• **Activity**: Every single entry should be printed exactly.

[Stored data]
--------------------
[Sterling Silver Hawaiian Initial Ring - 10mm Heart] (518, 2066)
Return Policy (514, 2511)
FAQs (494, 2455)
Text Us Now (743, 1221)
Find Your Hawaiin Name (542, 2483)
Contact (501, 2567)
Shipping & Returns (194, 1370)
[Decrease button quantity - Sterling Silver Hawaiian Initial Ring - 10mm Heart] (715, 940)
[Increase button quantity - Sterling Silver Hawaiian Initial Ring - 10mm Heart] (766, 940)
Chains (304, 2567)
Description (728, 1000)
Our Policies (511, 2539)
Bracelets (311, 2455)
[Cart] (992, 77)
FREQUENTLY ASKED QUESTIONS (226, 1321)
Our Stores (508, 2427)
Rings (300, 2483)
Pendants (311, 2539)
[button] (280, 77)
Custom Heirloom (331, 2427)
--------------------
• **Reply to the task**:
[Sterling Silver Hawaiian Initial Ring - 10mm Heart] (518, 2066)
Return Policy (514, 2511)
FAQs (494, 2455)
Text Us Now (743, 1221)
Find Your Hawaiin Name (542, 2483)
Contact (501, 2567)
Shipping & Returns (194, 1370)
[Decrease button quantity - Sterling Silver Hawaiian Initial Ring - 10mm Heart] (715, 940)
[Increase button quantity - Sterling Silver Hawaiian Initial Ring - 10mm Heart] (766, 940)
Chains (304, 2567)
Description (728, 1000)
Our Policies (511, 2539)
Bracelets (311, 2455)
[Cart] (992, 77)
FREQUENTLY ASKED QUESTIONS (226, 1321)
Our Stores (508, 2427)
Rings (300, 2483)
Pendants (311, 2539)
[button] (280, 77)
Custom Heirloom (331, 2427)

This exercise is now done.